Thread: Managing Key Value tags on rows

Managing Key Value tags on rows

From

Tim Uckun

Date:

13 November 2014, 01:18:04

What is the most efficient way to model key value tags on records. The keys and values will be variable and changing over time. The values may be of various types (numbers, dates, strings etc). There will be filters and group by selects based on tag names and maybe even tag values.

Postgres gives me the option of using hstore, JSON or just a linked table with all the keys and values and I am wondering which would be most efficient in terms of SELECT speeds. The writes are done in batches so this is mostly for analytical purposes.

Thanks.

Re: Managing Key Value tags on rows

From

Merlin Moncure

Date:

17 November 2014, 16:40:56

On Wed, Nov 12, 2014 at 7:17 PM, Tim Uckun <timuckun@gmail.com> wrote:
> What is the most efficient way to model key value tags on records. The keys
> and values will be variable and changing over time.  The values may be of
> various types (numbers, dates, strings etc).   There will be filters and
> group by selects based on tag names and maybe even tag values.
>
> Postgres gives me the option of using hstore, JSON or just a linked table
> with all the keys and values and I am wondering which would be most
> efficient in terms of SELECT speeds. The writes are done in batches so this
> is mostly for analytical purposes.

For pre-9.4 you should be contrasting hstore to EAV model, where each
key value pair is stored in its own record.  Text mode json (that is,
not jsonb) is generally not a good choice for arbitrary searching.

If you'll permit a gross generalization, if the data is mostly static
hstore should work pretty well otherwise you may want to use the 'old
school' wasteful but flexible EAV mechanic, double so if you have to
store other describing criteria than the type itself.

9.4 and above, I'd be looking pretty intently at jsonb with its
fancier searching options, better type handling, and ability to store
complicated structures for this type of work.  Frequent updates will
still be a pain point however especially if there are a large number
of keys per object.

merlin

Re: Managing Key Value tags on rows

From

Tim Uckun

Date:

17 November 2014, 21:43:28

My Main worry is that the tag values will be of different types and ideally I would be able to search for using type specific ranges. For example if the tag value is a date then be able to do a date interval search but if the tag values are strings then do an ilike search.

I was thinking of creating different columns for different types so that I can do a search like 'WHERE tag_name = 'blah' and date_value between ....' . In other words I would have a string_value, integer_value, numeric_value, date_value ... columns.

On Tue, Nov 18, 2014 at 5:40 AM, Merlin Moncure <mmoncure@gmail.com> wrote:

On Wed, Nov 12, 2014 at 7:17 PM, Tim Uckun <timuckun@gmail.com> wrote:
> What is the most efficient way to model key value tags on records.
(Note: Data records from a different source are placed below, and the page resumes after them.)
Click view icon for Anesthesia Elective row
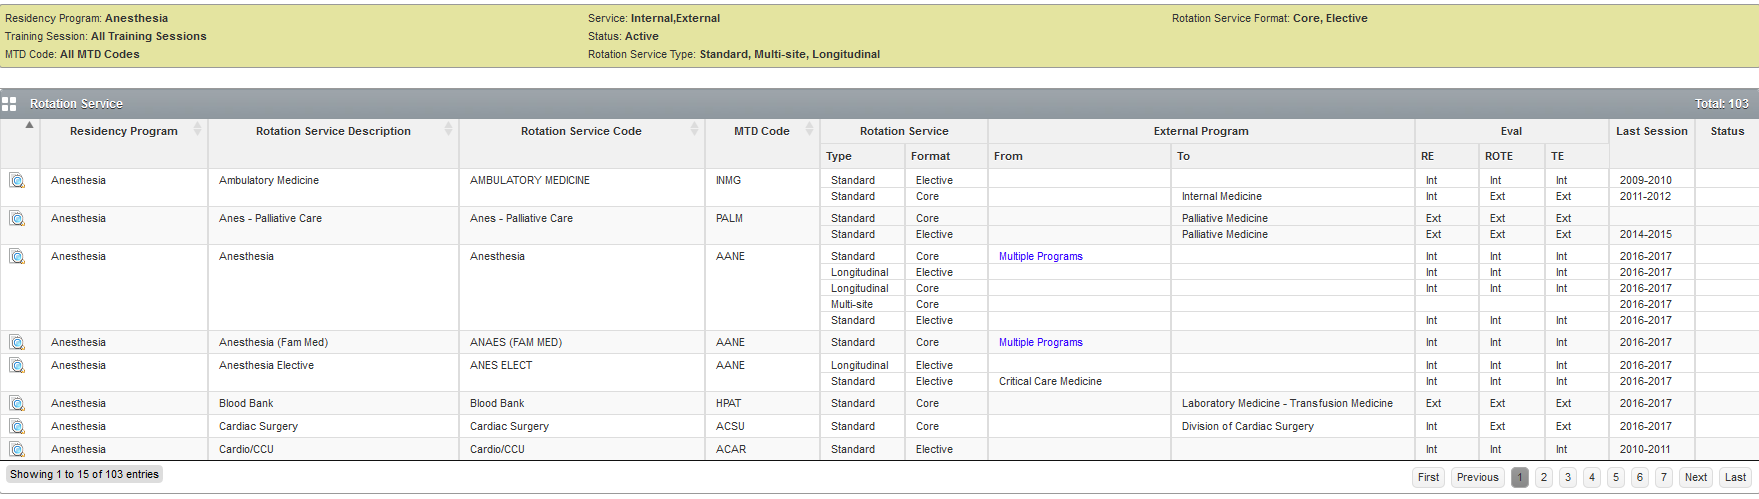The width and height of the screenshot is (1759, 499). coord(17,366)
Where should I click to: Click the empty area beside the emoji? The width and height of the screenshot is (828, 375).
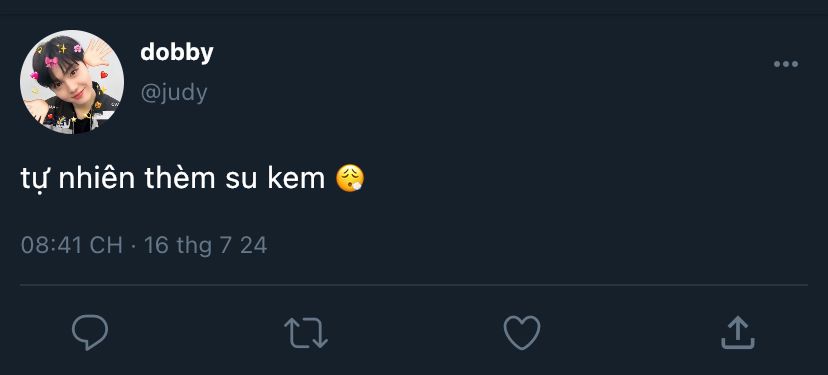pyautogui.click(x=581, y=180)
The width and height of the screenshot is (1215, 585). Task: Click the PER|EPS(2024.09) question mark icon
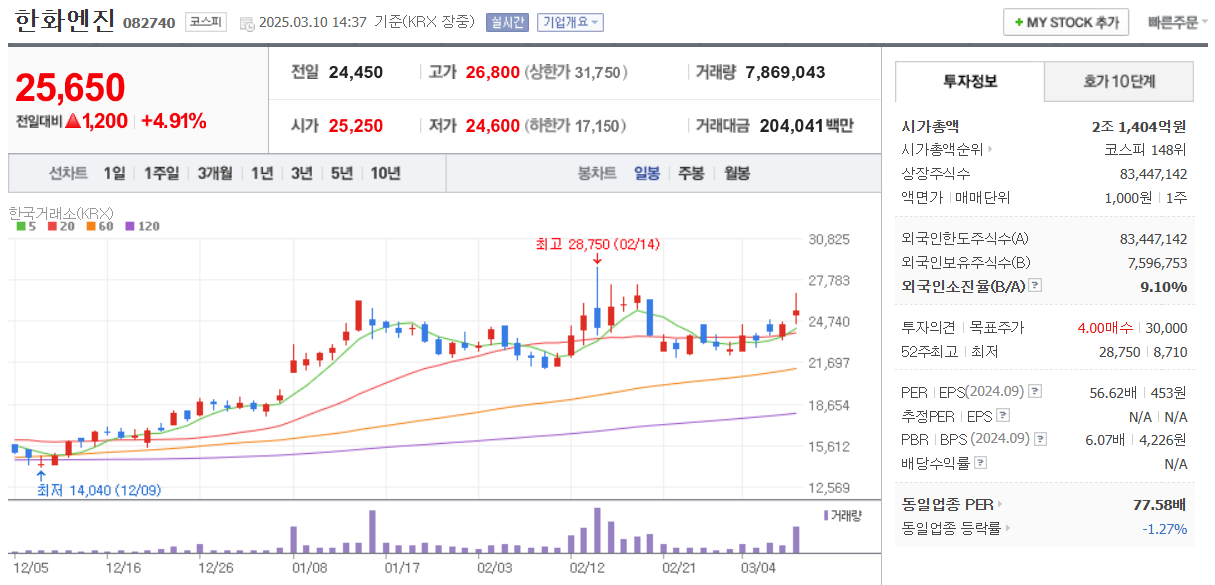[1035, 392]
The keys
> and values will be variable and changing over time. The values may be of
> various types (numbers, dates, strings etc). There will be filters and
> group by selects based on tag names and maybe even tag values.
>
> Postgres gives me the option of using hstore, JSON or just a linked table
> with all the keys and values and I am wondering which would be most
> efficient in terms of SELECT speeds. The writes are done in batches so this
> is mostly for analytical purposes.

For pre-9.4 you should be contrasting hstore to EAV model, where each
key value pair is stored in its own record. Text mode json (that is,
not jsonb) is generally not a good choice for arbitrary searching.

If you'll permit a gross generalization, if the data is mostly static
hstore should work pretty well otherwise you may want to use the 'old
school' wasteful but flexible EAV mechanic, double so if you have to
store other describing criteria than the type itself.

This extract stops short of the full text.